▸ **Task instructions**
Whenever a line below holds the word "click", copy that line.

▸ **Material supplied**
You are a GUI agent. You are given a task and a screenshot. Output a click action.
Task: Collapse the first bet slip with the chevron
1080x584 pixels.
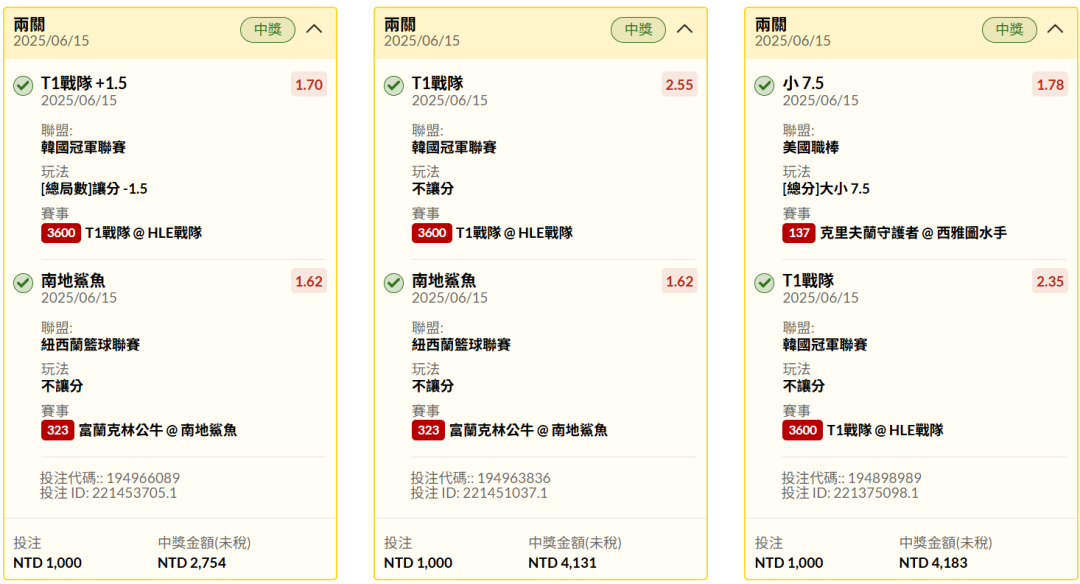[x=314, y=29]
---
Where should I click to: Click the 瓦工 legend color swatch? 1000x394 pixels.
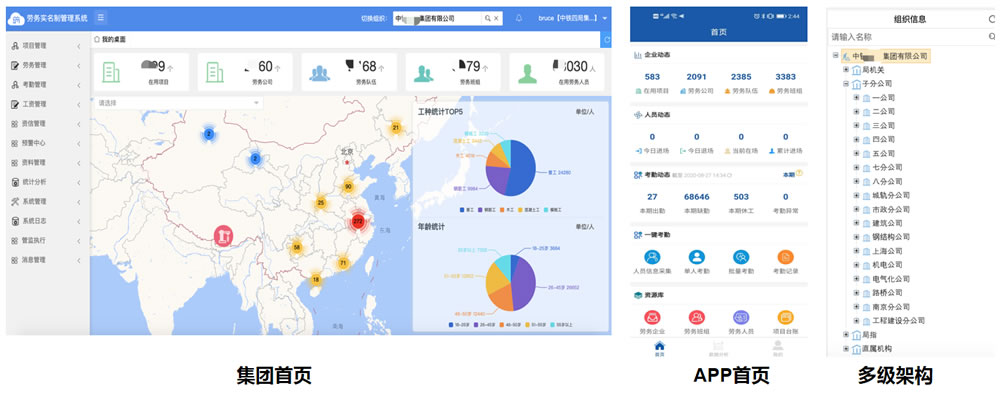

▸ **Exercise result**
You are a GUI agent. You are given a task and a screenshot. Output a click action.
Where should I click to: Click the 瓦工 legend color swatch? 1000x394 pixels.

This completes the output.